● What the exercise asks:
As the lines appear below, please set them down exactly, starting at the first and finishing with the one containing "Click the Find".

┄┄┄┄┄┄┄┄┄┄┄┄┄┄┄┄┄┄┄┄

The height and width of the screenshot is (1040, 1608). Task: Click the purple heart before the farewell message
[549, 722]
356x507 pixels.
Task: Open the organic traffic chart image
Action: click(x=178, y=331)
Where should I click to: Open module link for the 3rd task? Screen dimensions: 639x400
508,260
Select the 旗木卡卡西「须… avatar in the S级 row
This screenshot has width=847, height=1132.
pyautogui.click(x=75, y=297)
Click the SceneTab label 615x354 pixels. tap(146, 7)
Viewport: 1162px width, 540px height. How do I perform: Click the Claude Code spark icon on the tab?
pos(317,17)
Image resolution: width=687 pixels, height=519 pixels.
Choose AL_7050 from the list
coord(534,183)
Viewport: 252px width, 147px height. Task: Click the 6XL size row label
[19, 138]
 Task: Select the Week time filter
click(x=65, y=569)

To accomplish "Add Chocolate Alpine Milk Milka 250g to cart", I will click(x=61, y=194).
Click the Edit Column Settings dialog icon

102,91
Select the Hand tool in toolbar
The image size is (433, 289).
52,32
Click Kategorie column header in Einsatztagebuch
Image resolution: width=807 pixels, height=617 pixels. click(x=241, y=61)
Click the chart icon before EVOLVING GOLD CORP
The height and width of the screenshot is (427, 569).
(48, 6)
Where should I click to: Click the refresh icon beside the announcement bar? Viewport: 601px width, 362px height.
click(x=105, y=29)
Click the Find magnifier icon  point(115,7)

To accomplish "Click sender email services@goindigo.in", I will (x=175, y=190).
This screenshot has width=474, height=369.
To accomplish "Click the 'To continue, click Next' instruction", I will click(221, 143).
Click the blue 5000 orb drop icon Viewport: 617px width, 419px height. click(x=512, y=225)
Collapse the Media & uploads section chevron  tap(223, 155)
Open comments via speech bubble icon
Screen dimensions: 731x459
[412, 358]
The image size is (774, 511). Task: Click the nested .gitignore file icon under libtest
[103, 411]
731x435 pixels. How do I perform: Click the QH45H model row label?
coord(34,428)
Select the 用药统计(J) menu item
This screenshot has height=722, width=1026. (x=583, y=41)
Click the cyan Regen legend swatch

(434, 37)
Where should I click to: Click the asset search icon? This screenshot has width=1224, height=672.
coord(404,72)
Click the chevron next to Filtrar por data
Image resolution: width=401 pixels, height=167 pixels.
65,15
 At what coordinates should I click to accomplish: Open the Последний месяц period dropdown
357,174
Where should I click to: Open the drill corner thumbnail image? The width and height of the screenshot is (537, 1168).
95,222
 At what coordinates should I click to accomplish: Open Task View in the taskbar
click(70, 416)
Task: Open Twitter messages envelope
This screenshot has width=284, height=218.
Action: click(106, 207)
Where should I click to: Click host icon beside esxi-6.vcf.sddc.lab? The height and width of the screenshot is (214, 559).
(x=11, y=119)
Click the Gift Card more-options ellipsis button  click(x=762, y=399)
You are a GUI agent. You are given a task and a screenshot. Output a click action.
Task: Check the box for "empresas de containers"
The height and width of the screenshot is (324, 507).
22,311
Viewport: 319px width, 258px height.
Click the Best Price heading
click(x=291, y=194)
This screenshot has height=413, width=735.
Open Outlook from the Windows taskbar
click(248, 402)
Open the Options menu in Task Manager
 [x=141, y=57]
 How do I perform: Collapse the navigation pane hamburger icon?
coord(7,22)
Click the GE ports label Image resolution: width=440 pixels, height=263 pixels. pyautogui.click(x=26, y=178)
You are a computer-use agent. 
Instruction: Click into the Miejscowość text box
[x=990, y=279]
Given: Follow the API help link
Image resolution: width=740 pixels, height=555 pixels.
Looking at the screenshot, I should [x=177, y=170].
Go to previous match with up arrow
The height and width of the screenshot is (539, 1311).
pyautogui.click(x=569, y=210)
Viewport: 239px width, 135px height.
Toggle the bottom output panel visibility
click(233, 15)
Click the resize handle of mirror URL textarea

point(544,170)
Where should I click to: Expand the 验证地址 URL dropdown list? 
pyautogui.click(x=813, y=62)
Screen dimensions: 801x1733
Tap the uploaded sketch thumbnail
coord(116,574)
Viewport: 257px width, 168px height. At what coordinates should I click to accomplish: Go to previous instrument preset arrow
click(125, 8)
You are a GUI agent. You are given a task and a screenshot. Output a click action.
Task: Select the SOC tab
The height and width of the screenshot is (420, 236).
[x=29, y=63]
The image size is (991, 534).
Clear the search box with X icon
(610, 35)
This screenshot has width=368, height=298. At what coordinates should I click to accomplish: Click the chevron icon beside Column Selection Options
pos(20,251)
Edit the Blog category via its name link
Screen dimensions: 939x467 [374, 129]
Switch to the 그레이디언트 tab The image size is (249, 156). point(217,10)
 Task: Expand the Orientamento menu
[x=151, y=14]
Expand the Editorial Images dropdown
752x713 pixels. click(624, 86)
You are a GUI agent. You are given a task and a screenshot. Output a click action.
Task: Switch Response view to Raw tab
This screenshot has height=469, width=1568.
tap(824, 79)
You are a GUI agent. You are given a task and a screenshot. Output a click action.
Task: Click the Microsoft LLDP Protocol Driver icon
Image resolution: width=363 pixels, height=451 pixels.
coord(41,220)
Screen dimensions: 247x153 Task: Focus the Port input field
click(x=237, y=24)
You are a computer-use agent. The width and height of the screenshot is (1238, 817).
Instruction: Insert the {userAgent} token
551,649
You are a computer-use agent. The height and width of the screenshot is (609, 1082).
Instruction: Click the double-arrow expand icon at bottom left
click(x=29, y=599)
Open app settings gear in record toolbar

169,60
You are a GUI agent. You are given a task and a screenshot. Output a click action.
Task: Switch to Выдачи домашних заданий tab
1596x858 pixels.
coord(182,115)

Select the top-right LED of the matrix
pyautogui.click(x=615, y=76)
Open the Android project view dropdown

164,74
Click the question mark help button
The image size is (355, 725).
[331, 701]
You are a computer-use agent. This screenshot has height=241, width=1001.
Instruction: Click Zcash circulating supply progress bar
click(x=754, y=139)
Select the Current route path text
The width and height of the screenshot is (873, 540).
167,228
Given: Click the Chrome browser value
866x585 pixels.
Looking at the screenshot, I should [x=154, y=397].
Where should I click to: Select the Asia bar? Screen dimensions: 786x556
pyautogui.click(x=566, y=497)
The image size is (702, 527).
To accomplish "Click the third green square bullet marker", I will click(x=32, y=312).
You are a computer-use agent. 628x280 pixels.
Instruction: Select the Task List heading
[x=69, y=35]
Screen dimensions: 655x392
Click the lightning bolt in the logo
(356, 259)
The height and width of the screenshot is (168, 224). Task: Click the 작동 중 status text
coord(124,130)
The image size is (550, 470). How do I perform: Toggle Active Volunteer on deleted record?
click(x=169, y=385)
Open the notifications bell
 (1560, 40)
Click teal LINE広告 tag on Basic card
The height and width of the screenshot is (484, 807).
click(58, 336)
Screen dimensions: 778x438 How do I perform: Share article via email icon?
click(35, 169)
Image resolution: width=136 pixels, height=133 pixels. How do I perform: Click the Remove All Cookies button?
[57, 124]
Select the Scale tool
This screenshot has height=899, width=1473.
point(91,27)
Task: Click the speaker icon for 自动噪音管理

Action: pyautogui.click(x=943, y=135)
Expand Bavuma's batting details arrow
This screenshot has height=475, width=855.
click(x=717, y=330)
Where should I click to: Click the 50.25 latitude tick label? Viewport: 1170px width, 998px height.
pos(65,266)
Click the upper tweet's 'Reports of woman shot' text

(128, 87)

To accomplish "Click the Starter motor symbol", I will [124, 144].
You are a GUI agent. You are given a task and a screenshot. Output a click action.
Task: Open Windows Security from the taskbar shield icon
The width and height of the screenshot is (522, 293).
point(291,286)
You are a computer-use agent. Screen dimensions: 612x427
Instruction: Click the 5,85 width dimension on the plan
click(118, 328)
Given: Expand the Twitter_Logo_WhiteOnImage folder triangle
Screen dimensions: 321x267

┄┄┄┄┄┄┄┄┄┄┄┄┄┄┄┄┄┄┄┄

● Exercise solution:
The height and width of the screenshot is (1040, 1608). Task: Click the purple heart before the farewell message
[549, 722]
356x507 pixels.
Task: Open the organic traffic chart image
Action: click(x=178, y=331)
Where should I click to: Open module link for the 3rd task? Screen dimensions: 639x400
508,260
Select the 旗木卡卡西「须… avatar in the S级 row
This screenshot has width=847, height=1132.
pyautogui.click(x=75, y=297)
Click the SceneTab label 615x354 pixels. tap(146, 7)
Viewport: 1162px width, 540px height. How do I perform: Click the Claude Code spark icon on the tab?
pos(317,17)
Image resolution: width=687 pixels, height=519 pixels.
Choose AL_7050 from the list
coord(534,183)
Viewport: 252px width, 147px height. Task: Click the 6XL size row label
[19, 138]
 Task: Select the Week time filter
click(x=65, y=569)

To accomplish "Add Chocolate Alpine Milk Milka 250g to cart", I will click(x=61, y=194).
Click the Edit Column Settings dialog icon

102,91
Select the Hand tool in toolbar
The image size is (433, 289).
52,32
Click Kategorie column header in Einsatztagebuch
Image resolution: width=807 pixels, height=617 pixels. click(x=241, y=61)
Click the chart icon before EVOLVING GOLD CORP
The height and width of the screenshot is (427, 569).
(48, 6)
Where should I click to: Click the refresh icon beside the announcement bar? Viewport: 601px width, 362px height.
click(x=105, y=29)
Click the Find magnifier icon  point(115,7)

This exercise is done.